27/04/2026
Pixel a disparu il y a trois ans, un mardi de pluie.
Hier soir, il était devant ma fenêtre.
Et moi, je n’ai pas osé bouger.
Pendant trois ans, j’ai gardé sa gamelle dans le placard du bas. Je disais que c’était par habitude, mais je savais bien que c’était autre chose. Une façon ridicule de laisser une porte entrouverte dans ma tête, même quand tout le monde me disait d’arrêter d’espérer.
Pixel, mon chat européen blanc et noir, avait quatre ans quand il est parti.

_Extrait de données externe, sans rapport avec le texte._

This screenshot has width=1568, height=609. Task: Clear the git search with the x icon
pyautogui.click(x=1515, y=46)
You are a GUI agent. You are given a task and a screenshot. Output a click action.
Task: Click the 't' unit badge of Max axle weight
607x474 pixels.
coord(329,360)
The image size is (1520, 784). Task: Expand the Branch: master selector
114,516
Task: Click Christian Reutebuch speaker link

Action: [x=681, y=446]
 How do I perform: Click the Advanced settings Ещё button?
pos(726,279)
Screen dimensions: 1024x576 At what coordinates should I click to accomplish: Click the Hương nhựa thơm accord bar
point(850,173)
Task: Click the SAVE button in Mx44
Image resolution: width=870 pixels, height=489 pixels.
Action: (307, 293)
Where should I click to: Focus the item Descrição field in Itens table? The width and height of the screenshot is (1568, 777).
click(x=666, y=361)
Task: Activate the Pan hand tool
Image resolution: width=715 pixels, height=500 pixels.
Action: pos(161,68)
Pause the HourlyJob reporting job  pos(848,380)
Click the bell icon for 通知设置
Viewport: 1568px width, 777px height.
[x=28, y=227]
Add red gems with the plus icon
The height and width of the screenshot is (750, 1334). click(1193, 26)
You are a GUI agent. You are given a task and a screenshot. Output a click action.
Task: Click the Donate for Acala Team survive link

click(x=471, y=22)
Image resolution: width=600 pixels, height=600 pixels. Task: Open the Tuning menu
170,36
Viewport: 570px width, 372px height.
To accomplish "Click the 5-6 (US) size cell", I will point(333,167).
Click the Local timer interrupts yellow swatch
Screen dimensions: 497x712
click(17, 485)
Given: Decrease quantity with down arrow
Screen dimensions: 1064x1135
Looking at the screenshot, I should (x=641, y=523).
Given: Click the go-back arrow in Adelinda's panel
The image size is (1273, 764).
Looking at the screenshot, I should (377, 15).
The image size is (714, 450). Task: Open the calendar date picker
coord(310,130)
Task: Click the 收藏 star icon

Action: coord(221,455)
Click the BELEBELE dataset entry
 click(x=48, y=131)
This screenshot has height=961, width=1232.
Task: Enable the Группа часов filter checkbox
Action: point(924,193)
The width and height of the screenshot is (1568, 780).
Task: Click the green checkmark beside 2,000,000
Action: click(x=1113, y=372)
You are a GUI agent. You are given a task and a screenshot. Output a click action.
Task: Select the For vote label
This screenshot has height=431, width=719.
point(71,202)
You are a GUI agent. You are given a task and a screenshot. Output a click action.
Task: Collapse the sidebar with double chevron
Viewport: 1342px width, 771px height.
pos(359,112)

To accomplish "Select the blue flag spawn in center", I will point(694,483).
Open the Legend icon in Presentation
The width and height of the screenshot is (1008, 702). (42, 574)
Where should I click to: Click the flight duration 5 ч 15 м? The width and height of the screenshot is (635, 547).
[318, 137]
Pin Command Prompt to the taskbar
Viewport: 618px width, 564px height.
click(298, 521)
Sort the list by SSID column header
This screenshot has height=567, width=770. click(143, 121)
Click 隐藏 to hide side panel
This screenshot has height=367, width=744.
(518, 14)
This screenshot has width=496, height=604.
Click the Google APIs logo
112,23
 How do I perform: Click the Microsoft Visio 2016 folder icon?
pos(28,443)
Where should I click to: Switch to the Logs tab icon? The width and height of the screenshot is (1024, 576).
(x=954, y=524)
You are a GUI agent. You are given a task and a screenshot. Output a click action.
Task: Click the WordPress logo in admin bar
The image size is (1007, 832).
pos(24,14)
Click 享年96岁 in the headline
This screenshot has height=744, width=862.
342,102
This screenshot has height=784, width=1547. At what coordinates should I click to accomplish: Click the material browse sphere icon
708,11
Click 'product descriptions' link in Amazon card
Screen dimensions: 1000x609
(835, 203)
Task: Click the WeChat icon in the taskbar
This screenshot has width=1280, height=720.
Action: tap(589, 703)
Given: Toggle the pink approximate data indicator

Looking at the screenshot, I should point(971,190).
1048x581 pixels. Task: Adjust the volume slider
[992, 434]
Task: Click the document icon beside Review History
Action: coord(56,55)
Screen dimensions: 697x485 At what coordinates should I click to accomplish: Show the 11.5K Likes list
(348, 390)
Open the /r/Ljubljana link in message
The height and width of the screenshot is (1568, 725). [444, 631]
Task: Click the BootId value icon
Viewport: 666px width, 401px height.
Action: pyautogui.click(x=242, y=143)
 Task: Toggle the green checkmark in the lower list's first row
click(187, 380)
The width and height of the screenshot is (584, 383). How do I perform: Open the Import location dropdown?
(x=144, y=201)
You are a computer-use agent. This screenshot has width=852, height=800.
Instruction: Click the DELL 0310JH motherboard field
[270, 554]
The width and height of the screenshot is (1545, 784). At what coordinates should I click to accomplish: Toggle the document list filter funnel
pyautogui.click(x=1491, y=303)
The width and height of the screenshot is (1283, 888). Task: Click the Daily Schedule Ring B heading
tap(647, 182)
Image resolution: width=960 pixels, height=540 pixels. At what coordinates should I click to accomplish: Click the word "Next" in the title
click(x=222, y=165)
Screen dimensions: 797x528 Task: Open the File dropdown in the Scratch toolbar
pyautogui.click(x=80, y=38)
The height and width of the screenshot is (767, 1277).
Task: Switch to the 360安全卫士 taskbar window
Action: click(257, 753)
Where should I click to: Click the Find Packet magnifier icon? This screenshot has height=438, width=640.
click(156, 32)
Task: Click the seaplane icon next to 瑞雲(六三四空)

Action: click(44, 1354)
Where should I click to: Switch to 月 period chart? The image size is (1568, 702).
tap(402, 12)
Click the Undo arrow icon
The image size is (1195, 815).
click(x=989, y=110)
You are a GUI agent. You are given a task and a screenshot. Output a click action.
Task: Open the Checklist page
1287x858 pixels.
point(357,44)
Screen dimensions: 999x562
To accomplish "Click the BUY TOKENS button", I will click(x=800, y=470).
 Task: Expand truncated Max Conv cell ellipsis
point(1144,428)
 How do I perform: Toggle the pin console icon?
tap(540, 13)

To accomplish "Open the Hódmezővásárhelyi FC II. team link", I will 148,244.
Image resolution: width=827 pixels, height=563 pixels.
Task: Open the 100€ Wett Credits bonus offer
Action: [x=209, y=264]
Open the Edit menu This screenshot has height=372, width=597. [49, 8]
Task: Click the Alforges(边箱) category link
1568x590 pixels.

Hier, il était plus maigre. Son pelage avait perdu son brillant, une oreille portait une petite entaille, et son regard semblait avoir traversé des endroits que je ne connaîtrai jamais. Il ne miaulait pas fort. Il me fixait juste à travers la vitre, les pattes immobiles, comme s’il demandait la permission de revenir dans sa propre maison.
J’ai ouvert doucement.
Il a reniflé l’air.
Puis il est entré.
Pas en courant. Pas comme avant. Lentement, avec cette prudence de ceux qui ont trop longtemps survécu dehors.
Quand il a retrouvé le vieux fauteuil, il a posé son front contre le tissu.
Et il s’est endormi.
Certains retours ne réparent pas les années perdues.
Ils nous rendent seulement ce que notre cœur n’avait jamais réussi à enterrer.